Tavas is a town and a district of Denizli Province of Turkey, on a wide plain on the road to Muğla, near to the district of Kale (and often the two are linked in one breath Kale-Tavas). Population is around 12,720

History
The area has been occupied for a long time, proven by the presence of the mound of Medet Höyük, which appears to date back to the Bronze Age (but which has not been thoroughly excavated or researched). Many civilizations have settled here including the Hittites, Phrygians, Persians, Ancient Greeks, Romans, and Byzantines.

In antiquity this land south of the Menderes River was part of the region of Caria and was controlled from the nearby castle of Kale (known as Tabae in antiquity).

In the 18th century emigrants from England settled in Garipköy and Sarıabat villages.

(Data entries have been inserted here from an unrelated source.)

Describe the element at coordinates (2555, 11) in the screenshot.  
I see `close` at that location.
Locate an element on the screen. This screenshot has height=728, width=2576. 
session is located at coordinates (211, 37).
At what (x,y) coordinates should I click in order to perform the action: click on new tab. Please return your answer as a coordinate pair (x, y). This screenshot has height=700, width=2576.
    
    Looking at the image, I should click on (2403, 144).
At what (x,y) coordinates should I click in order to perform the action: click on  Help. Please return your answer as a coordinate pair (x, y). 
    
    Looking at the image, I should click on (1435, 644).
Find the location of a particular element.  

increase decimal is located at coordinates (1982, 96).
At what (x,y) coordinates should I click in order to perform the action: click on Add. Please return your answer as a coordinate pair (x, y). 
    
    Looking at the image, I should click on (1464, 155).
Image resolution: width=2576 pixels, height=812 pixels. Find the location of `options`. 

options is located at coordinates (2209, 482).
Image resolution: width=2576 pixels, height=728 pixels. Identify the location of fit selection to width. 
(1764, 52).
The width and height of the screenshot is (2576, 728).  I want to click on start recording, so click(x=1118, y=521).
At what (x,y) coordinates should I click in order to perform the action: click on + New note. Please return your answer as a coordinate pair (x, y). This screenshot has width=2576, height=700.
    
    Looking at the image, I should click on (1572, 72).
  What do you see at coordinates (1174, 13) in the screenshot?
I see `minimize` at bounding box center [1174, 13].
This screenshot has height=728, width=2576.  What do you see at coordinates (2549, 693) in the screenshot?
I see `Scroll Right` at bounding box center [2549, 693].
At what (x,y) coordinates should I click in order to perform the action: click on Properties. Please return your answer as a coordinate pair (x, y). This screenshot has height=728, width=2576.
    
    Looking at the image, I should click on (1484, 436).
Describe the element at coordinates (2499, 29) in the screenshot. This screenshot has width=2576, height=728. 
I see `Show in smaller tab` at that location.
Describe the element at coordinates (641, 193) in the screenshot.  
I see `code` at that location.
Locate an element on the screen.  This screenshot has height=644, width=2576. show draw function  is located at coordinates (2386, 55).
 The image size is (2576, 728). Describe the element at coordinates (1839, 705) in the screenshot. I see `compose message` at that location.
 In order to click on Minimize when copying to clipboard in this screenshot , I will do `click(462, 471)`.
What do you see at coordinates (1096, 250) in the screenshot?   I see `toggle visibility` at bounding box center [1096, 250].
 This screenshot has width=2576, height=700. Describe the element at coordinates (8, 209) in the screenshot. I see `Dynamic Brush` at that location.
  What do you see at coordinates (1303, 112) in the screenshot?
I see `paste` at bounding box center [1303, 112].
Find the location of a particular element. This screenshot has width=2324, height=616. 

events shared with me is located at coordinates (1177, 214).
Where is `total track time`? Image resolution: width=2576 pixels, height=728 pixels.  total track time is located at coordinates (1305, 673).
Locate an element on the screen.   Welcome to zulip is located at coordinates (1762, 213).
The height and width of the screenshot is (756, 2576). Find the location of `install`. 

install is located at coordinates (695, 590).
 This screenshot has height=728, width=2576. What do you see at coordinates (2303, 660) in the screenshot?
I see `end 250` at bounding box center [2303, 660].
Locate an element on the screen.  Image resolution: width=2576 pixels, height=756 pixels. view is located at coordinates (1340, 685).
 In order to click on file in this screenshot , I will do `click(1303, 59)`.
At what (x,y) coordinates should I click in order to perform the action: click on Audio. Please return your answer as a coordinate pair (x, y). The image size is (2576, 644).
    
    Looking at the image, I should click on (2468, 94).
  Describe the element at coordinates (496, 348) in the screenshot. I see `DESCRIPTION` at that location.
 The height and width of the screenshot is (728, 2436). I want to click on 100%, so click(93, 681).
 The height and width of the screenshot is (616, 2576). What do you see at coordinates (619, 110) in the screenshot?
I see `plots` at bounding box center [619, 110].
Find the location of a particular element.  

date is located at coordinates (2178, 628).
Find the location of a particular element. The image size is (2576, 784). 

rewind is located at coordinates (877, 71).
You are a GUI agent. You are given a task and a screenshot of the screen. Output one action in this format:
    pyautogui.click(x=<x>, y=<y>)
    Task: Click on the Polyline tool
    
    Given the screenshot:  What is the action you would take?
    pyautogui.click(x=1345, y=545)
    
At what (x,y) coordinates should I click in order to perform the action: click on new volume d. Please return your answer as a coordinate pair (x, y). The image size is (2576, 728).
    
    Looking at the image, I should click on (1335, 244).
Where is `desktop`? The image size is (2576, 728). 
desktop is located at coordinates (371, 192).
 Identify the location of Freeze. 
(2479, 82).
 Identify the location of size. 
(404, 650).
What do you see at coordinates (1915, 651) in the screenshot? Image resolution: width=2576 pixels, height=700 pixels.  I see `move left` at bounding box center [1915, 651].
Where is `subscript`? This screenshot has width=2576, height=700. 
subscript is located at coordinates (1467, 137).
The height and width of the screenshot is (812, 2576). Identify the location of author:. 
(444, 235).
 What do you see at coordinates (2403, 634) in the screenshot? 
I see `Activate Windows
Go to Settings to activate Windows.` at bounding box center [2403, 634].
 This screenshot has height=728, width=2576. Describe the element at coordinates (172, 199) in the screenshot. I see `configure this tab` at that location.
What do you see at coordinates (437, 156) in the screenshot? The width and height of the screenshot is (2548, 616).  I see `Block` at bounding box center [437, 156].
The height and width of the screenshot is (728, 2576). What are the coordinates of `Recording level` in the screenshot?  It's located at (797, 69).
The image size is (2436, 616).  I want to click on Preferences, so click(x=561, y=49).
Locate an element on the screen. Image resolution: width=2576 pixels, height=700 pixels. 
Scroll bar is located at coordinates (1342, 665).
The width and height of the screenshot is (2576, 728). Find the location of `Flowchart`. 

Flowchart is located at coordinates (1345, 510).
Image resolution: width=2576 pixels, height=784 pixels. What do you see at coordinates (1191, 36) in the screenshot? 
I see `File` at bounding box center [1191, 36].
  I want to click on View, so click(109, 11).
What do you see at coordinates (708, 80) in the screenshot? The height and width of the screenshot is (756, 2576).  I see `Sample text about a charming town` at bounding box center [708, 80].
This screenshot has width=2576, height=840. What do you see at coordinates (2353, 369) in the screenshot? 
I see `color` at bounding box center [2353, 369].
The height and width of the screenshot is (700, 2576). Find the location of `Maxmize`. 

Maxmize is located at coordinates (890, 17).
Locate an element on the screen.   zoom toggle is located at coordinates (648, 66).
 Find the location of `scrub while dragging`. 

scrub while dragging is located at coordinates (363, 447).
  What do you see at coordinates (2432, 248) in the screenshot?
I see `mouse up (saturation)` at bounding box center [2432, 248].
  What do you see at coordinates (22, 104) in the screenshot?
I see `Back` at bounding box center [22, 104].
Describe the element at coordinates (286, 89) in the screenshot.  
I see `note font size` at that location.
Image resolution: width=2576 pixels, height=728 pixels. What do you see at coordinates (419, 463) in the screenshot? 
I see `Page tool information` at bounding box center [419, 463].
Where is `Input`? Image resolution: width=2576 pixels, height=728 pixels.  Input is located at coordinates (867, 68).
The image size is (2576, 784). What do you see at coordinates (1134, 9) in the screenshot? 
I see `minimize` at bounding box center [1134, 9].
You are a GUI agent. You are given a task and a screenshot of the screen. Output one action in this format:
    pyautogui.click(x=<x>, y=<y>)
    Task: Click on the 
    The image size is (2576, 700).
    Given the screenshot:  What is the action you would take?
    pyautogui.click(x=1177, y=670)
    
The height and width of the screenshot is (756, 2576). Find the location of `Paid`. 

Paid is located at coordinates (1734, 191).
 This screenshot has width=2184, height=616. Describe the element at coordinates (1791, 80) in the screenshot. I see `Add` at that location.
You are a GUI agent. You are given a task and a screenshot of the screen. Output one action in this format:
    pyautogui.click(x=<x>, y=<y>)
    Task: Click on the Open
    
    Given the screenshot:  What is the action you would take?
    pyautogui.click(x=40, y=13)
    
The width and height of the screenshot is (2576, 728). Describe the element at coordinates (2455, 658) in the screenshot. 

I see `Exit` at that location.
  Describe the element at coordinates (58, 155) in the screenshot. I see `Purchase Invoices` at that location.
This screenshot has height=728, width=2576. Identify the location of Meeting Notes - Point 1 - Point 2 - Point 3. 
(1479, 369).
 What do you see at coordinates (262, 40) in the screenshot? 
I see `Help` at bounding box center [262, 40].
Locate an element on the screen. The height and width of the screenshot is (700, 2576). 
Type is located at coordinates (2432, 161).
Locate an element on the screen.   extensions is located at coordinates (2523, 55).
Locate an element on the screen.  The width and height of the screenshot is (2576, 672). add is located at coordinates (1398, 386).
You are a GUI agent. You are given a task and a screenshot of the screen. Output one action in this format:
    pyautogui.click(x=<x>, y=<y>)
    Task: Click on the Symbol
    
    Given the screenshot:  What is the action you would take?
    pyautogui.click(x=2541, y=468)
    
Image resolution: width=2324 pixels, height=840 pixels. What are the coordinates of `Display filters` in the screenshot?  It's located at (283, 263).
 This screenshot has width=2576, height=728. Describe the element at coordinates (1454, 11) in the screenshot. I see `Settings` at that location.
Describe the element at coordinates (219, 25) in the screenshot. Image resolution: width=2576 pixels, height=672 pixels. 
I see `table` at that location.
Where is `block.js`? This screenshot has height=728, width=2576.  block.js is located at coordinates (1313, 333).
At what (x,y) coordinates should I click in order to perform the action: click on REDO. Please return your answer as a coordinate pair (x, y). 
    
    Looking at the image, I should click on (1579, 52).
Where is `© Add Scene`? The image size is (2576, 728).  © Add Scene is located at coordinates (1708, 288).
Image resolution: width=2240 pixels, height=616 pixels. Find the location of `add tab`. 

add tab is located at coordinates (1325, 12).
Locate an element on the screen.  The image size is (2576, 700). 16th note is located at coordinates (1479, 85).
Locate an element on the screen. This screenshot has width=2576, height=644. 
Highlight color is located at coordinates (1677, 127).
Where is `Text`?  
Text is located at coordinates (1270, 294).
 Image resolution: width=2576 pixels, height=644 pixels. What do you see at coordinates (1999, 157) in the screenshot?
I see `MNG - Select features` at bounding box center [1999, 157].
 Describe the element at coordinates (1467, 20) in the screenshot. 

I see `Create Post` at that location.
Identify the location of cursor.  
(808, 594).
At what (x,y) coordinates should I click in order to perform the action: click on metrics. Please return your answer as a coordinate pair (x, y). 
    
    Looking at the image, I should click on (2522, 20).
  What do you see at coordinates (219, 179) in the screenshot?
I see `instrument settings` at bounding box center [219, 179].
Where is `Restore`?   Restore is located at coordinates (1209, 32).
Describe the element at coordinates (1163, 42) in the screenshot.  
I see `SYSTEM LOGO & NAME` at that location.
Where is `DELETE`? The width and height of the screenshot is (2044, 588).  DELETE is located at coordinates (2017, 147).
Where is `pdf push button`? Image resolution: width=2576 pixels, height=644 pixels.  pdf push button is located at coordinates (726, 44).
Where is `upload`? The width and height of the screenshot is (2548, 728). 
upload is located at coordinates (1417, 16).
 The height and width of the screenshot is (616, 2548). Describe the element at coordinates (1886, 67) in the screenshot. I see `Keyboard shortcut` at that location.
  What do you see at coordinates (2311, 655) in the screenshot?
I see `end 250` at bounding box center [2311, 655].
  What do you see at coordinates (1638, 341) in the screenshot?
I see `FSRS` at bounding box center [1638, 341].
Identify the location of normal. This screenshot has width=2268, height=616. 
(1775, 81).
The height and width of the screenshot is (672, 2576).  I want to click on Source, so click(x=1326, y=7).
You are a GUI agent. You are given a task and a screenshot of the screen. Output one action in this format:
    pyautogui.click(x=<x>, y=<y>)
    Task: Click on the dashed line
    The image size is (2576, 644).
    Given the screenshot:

Tavas was reported as having a timber industry in 1920.

Tavas today
Like in Denizli, there are textile and clothing industries in the area, and the town also produces leblebi (dried chick peas). This is a rural area and many of the young generation have migrated to the Aegean coast or to larger cities in search of careers (they have a reputation for canny business nous). The remaining people are mainly aging and conservative, there are a great number of mosques on the skyline.

Tavas is a small town providing a bank and other essential facilities to the surrounding villages. There is little in the way of entertainment or social amenities (a few cafes and a couple of internet cafes), although the local pizza pide is much admired.

People commonly deal with agriculture. Tobacco and chickpeas are most planted products.

There is a well-known folk dance Tavas Zeybeği, which is always performed at wedding parties in the town.

Tavas is one of the leading places in grain cultivation in Turkey's agriculture.